ASSIGNMENT: Among the lines below, tally those that contain "will" and respond with the total only.
★ ★ ★
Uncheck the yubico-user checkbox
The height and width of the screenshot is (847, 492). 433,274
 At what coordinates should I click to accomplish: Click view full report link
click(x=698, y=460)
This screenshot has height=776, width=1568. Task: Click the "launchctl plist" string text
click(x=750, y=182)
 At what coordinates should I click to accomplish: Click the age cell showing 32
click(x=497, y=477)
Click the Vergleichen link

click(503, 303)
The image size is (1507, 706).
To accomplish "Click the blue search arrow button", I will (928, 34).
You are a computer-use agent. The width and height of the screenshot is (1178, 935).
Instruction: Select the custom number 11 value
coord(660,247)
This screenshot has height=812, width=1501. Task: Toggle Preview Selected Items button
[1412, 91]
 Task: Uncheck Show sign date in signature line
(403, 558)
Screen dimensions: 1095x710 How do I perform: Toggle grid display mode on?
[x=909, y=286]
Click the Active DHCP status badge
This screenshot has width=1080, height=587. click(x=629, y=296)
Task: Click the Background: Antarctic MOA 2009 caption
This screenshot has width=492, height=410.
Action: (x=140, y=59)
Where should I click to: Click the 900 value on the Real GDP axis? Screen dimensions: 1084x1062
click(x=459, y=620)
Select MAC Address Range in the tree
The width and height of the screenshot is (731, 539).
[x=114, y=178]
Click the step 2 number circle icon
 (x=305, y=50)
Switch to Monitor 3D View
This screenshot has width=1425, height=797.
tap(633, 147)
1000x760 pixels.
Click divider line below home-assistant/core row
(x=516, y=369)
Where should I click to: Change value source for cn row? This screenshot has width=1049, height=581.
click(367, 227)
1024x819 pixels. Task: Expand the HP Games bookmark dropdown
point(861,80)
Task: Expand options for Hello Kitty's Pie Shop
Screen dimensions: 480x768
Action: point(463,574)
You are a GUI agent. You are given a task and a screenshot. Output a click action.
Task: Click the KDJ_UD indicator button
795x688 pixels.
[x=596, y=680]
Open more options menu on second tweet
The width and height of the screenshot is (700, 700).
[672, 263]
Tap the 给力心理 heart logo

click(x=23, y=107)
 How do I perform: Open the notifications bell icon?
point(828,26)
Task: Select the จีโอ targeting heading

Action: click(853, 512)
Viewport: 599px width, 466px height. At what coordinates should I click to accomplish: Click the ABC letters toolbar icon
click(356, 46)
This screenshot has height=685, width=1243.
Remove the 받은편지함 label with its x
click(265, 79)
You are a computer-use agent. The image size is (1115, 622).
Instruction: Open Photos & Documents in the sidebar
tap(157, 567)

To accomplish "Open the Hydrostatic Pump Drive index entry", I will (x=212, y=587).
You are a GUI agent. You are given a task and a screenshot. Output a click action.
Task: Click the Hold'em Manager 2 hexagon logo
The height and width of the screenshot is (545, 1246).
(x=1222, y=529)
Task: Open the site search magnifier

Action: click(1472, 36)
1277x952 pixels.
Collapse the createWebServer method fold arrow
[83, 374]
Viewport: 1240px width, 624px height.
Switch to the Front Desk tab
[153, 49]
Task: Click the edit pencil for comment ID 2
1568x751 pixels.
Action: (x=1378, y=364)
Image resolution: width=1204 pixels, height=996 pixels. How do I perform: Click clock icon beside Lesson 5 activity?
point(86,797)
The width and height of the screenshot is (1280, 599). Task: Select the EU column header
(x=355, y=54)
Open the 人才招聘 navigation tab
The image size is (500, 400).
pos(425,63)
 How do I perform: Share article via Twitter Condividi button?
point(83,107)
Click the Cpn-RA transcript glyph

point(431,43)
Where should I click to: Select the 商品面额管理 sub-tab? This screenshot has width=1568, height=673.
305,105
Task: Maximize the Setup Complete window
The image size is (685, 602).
★ ★ ★
SOLUTION FOR THIS PROBLEM: 2